I nodded disheartened. “But what do they want from us?”
“This I don’t know. But they say we are thieves. All thieves.”
“Thou shalt not steal...”
“They didn’t study the catechism well. Of the Ten Commandments, they’re only interested in number 7.”
“How do you explain that?”
“They are specialized moralists. Their specialization is the fight against theft.”
“If that were the case, I would feel more at peace. Thieves scare me and, fear or no fear, they irritate me.”
“Right. But what if they attack us?”
“Why would they attack us? Neither you nor I are thieves.”
“If they gained a foothold, they might decide to support forces and governments hostile to democracy...”
“It sounds like science fiction.”
“Call it what you want. But I don’t trust anti-theft moralists.”
“Why on earth?”
“I believe in the multiplicity of sins and crimes. I believe that not killing is more important than not stealing.”
“You don’t mean to tell me that the Mona Lisa clones intend to kill us...”
“No, my dear, the idea of killing us doesn’t even cross their minds. They don’t have such drastic plans. But if they seize power...”
“If they seize power will they cut our throats?”
“Don’t talk nonsense and listen to me, for God’s sake! Try to be a little more serious! If they take power they’ll focus on theft, on fraud, on cheating, on corruption, on waste, and let everything else go down the drain. Have I made myself clear?”
“What do you mean everything else?”
“Shut up.”
The two Mona Lisas had entered again. I saw them too.
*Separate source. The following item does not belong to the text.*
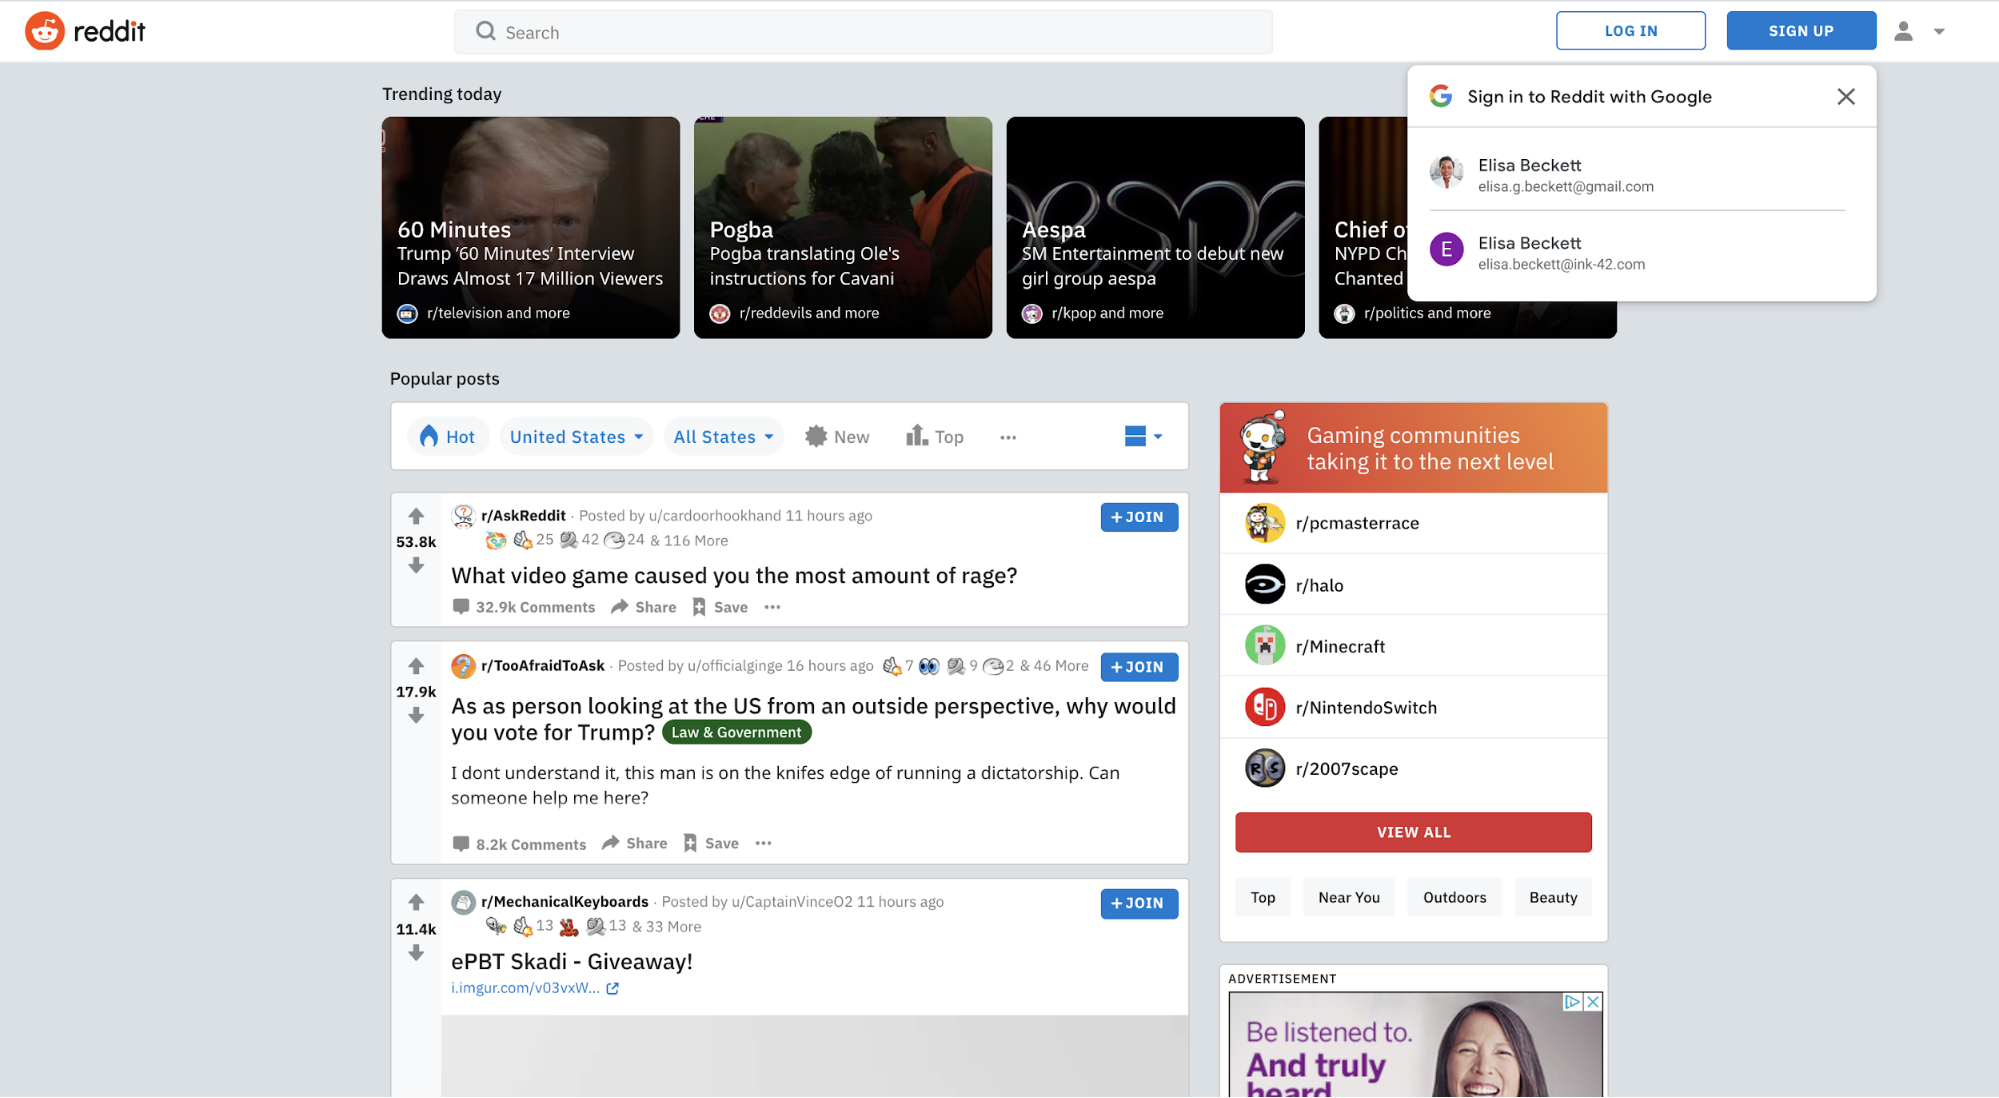1999x1098 pixels.
Task: Click the Google sign-in close X icon
Action: [1845, 97]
They sat at the same table as the day before. They were up to something, it was obvious. They had smooth, oversized hands, larger than they had seemed to me the first time. They presided over the silence in silence, as if waiting for accomplices. And after five minutes, in fact, another couple joined them. Identical to the first. I saw four Mona Lisas, determined to change life on the planet. They multiplied exponentially, therefore. Two. Four. Eight. Sixteen. Thirty-two... Many grains of sand on a chessboard of 64 squares. When they have occupied the last one, I thought, a great Sahara will engulf us.
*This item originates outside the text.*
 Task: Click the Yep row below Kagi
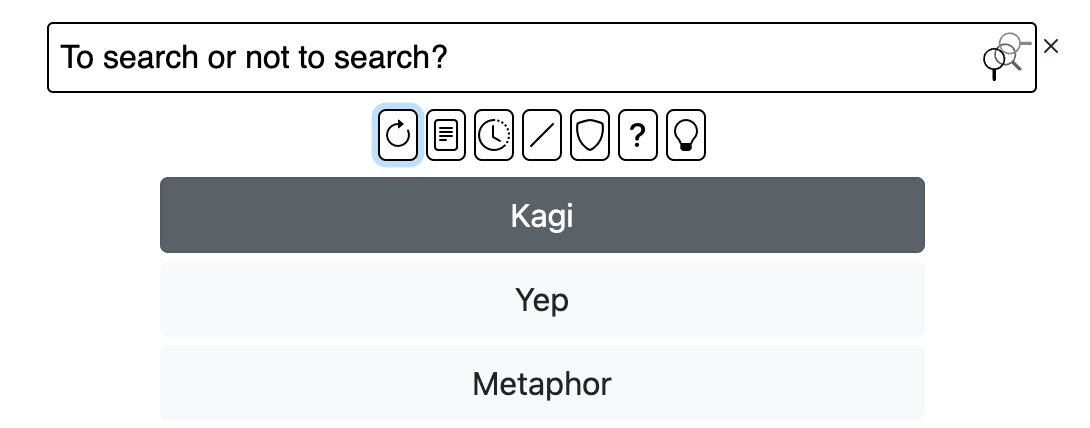click(x=542, y=300)
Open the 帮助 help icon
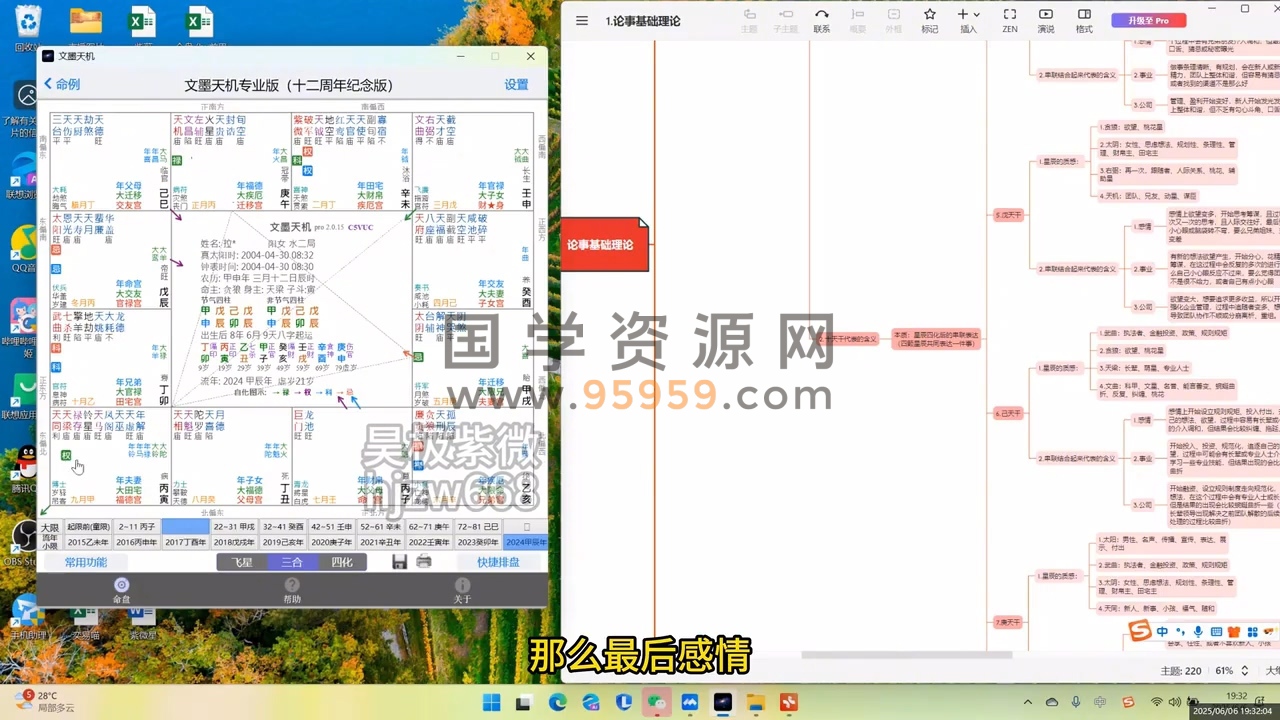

How would this story have ended? I was guessing: street demonstrations in costume, Mona blocks, attacks on museums, ambushes on politicians, party headquarters, trade unionists, banks. Free castor oil. Out with Versace, in with orbace – the raw fabric of fascist uniforms. And finally a superb bonfire of books in all the villages and all the cities. A new era, made of immaculate records and turned off streetlights, of sudden lapidations and broken alliances, of grotesque children and freaked out adults, was about to open up on the horizon. To console ourselves there would be nothing left but fitness.
I made my decision. That same day I would have asked Adele to marry me. I didn’t like the prospect of being alone during the coming curfew.
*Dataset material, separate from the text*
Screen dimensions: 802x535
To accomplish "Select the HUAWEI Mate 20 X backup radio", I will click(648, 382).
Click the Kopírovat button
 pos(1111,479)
The firm resolve to marry Adele, made at 10.45am on any given morning, lasted exactly six hours and fifteen minutes. It expired the moment we met at the meeting place, a tea room with black painted walls.
“You’ve been to the hairdresser,” I whispered.
That is usually the moment when a woman asks you how she looks, showing her profile in a flirtatious way. She just smiled.
I ordered her tea with her favorite pastries. I swallowed a neat coffee, without sugar and without enthusiasm. She had her hair straightened and pulled into a parting right down the center of her head. I took her to the cinema to see a film she suggested, and I slept the whole time. When she nudged me awake, I knew the movie was over.
© Pasquale Barbella, Dixit Café. Translated, from the Italian, by Alastair McEwen.